I come, God I come,
I return to the Lord
The one who’s broken, the one who’s torn me apart
You struck down to bind me up
You say you do it all in love
That I might know you in your suffering
Though you slay me
Yet I will praise you
Though you take from me
I will bless your name
Though you ruin me
Still I will worship
Sing a song to the one who’s all I need
My heart and flesh may fail
The earth below give way
But with my eyes, with my eyes, I’ll see the Lord
Lifted high on that day
Behold the Lamb that was slain
And I’ll know every tear was worth it all
Though tonight I’m crying out, “Let this cup pass from me.”
You’re still more than I need, you’re enough
Whether healing in my frame, or if not, it’s just the same
As long as I bring glory to your name
If the thought of singing this song honestly terrifies you, you’re in good company. This is a song I can only sing by the grace of God. Oh, but how grateful I am that He has let me sing it. It has been in the slaying of my heart, of my dreams, of my comfort, of my plan for my life that He has shown Himself to be enough. He has made a mockery of the enemy’s desire to steal, kill and destroy. Just as the accuser sought to discourage and ruin Job, to incite him to curse God, he comes after you and me. And, just as God sustained Job and did not forsake him, if we are in Christ, He sustains us and never forsakes us. The slaying becomes the saying. The wounds become the worship. “Though you slay me, yet I will praise you…sing a song to the one who’s all I need.”
As if that wasn’t enough, the Father sends the Son to be slain for us. Our Savior knows the sting, knows the agony. There will be a day when we get to see it for ourselves. We will see we didn’t suffer alone. We will see we didn’t suffer in vain. And the tears that just can’t seem to stop for now will be dried forever by His tender, nail-scarred hand. It is then that we will know exactly how “it was worth it all.”

Dallas, TX / wife to matt. mother to audrey, reid + norah. lover of God. singer of songs. writer of stuff.
Thank you for allowing the Lord to speak so mightily through you! The season the Lord has me in right now can be described as “sitting in the ashes”. I am joyful in the “discipline” and “chiseling” that is taking place in my life right now and forever grateful and in awe that I am valued by my daddy enough that He would walk with me through this time. Proverbs 25:4 is the verse for this season right now. This song has tugged at my heart since the first time I heard it and many days it is played on repeat on my IPOD or in the car. Thank you again. You will never know just how powerful the Lord spoke to me through ” Though you Slay Me”.
In Him,
LB
Beautiful!
thank you for writing the song and sharing the details behind the song. As I walk though trial, I’m choosing Hope and desire this song to be the testimony of my heart.

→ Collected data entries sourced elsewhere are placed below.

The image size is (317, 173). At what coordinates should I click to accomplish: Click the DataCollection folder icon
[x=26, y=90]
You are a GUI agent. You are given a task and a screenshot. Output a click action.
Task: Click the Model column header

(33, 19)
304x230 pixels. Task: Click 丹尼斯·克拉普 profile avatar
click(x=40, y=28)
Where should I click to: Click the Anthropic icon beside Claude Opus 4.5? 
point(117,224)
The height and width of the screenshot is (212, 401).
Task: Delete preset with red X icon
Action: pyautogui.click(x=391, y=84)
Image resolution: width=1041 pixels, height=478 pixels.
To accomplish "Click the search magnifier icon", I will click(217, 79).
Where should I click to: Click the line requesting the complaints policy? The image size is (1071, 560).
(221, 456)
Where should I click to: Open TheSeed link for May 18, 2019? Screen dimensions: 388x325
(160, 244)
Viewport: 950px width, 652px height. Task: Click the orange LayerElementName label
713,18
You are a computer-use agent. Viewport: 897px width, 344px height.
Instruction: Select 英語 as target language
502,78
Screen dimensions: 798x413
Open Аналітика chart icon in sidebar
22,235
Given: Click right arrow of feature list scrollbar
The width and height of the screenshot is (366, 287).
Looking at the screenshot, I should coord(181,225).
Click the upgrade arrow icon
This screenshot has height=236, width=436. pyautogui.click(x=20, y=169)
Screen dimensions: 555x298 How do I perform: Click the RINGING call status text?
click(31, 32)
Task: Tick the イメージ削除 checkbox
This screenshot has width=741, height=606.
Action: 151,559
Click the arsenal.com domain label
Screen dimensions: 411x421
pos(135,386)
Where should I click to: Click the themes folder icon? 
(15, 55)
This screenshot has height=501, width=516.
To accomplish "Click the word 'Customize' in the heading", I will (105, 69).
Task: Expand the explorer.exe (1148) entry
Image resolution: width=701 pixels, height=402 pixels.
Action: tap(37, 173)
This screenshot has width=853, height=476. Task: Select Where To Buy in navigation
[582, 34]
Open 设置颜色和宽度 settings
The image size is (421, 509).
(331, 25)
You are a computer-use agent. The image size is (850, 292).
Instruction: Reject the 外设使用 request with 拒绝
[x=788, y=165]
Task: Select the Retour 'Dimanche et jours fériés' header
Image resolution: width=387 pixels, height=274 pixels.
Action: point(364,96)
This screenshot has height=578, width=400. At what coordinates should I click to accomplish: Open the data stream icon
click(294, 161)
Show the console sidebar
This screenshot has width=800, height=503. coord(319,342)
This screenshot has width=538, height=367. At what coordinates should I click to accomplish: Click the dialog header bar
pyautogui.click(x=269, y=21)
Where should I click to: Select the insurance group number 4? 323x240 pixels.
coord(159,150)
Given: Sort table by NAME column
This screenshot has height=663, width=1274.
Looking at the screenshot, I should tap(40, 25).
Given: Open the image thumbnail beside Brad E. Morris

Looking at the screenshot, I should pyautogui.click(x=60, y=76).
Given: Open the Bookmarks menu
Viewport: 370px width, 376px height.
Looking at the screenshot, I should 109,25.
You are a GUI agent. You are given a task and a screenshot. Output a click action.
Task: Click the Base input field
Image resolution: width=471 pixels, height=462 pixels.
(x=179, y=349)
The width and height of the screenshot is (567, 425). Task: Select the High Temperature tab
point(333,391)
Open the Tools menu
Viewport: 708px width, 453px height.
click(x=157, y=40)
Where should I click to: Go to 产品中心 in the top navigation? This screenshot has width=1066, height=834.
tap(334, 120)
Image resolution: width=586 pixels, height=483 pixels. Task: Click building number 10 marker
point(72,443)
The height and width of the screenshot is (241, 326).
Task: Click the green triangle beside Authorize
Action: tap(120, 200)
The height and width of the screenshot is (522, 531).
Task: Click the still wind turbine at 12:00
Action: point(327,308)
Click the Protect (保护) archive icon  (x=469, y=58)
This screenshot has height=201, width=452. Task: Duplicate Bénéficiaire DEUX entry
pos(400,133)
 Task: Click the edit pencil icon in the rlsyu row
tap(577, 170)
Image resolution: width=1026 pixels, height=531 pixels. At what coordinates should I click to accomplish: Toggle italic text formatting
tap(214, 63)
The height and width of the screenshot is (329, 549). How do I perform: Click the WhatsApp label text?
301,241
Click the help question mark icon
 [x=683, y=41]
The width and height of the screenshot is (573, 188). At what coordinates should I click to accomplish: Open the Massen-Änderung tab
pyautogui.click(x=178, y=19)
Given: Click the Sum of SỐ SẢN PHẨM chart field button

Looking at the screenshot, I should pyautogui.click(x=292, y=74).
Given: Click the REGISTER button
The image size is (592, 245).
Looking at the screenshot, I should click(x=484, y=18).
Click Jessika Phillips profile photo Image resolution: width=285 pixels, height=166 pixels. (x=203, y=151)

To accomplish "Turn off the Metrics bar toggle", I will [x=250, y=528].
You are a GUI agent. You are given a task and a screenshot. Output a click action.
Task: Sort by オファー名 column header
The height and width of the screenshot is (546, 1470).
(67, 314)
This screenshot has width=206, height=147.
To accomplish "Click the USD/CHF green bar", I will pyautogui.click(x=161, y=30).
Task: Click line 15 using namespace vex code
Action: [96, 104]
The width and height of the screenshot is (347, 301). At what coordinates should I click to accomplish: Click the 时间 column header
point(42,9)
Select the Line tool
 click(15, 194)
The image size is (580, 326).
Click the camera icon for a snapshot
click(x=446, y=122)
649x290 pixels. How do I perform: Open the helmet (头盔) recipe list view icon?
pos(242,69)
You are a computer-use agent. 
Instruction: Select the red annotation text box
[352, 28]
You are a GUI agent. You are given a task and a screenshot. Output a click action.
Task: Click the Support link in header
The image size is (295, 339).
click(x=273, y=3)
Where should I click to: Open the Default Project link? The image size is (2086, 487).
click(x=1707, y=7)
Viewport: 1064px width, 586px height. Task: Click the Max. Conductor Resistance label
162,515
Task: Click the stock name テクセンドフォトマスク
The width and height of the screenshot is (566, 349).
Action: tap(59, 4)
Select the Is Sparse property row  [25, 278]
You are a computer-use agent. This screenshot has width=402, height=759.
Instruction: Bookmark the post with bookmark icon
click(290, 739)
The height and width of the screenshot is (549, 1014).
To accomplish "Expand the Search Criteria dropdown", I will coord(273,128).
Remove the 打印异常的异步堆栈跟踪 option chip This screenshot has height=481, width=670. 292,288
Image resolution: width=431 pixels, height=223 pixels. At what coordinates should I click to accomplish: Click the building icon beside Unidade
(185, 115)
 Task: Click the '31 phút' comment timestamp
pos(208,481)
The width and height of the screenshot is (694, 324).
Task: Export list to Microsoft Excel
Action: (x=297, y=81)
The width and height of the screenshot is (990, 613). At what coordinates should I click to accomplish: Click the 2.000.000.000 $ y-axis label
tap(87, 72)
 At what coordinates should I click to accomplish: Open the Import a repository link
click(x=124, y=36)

Such powerful words. And you’re right, they’re terrifying to say. We’re in a season of suffering now and to be honest, this is the first real suffering I’ve experienced so personally. I’ve experienced it WITH others but this is the first time that it’s made its way home. I’m almost 20 weeks pregnant with our third child and doctors have given him/her not much chance for life. We will find out more conclusively this week but in the meantime we pray for a miracle and draw closer to Christ in the process, even if sometimes I’m like the exhausted, weakened child fighting against the comforting arms of her parent. This is the answer for this season that God has given me and I rest in that. God doesn’t roll the dice for my life: http://saramcnutt.blogspot.com/2013/01/god-doesnt-roll-dice-for-my-life.html
Thank you for such a timely post.
beautiful. hallelujah.
Thank you so very much for writing this song and sharing the background of it. My son sent it to me the other day; sung by Shane and Shane with John Piper speaking at the end, he shared how much it ministered to his heart. I wanted to look up the lyrics and your name came up, small world as I work with Rich and Heather Caudle in Taiwan 🙂 and love them to bits too! Our world was turned upside down this past year, losing my husband. Your song has been a huge encouragement to all of us, many tears shed these last days as I have been listening and meditating on the words. It’s been a hard season but He truly has been enough 🙂 Thank you for your tender heart!
Tonight I am having the final Memorial service for my husband who died in my arms Aug. 14, 2013. For 2 years and 1 week, i was Mrs. Ray Thompson. Today I find myself a widow at 44. This past year I was learning to walk in obedience and thought God was just molding me into a more Godly wife and mother. But He was preparing me for 8-14-13 the my last swim in the ocean with my husband. I have had pain and I have had sorrow but I have never been slain. I choose to speak truths even though my heart doesnt feel ok. I will be better, not bc I lost my husband bc I have had to clingy to the robe of Christ, as if my whole life depends on Him. And it actually does. Christ is made perfect in my weakness.
Though you slay me
Yet I will praise you
Though you take from me
I will bless your name
Though you ruin me
Still I will worship
Sing a song to the one who’s all I need.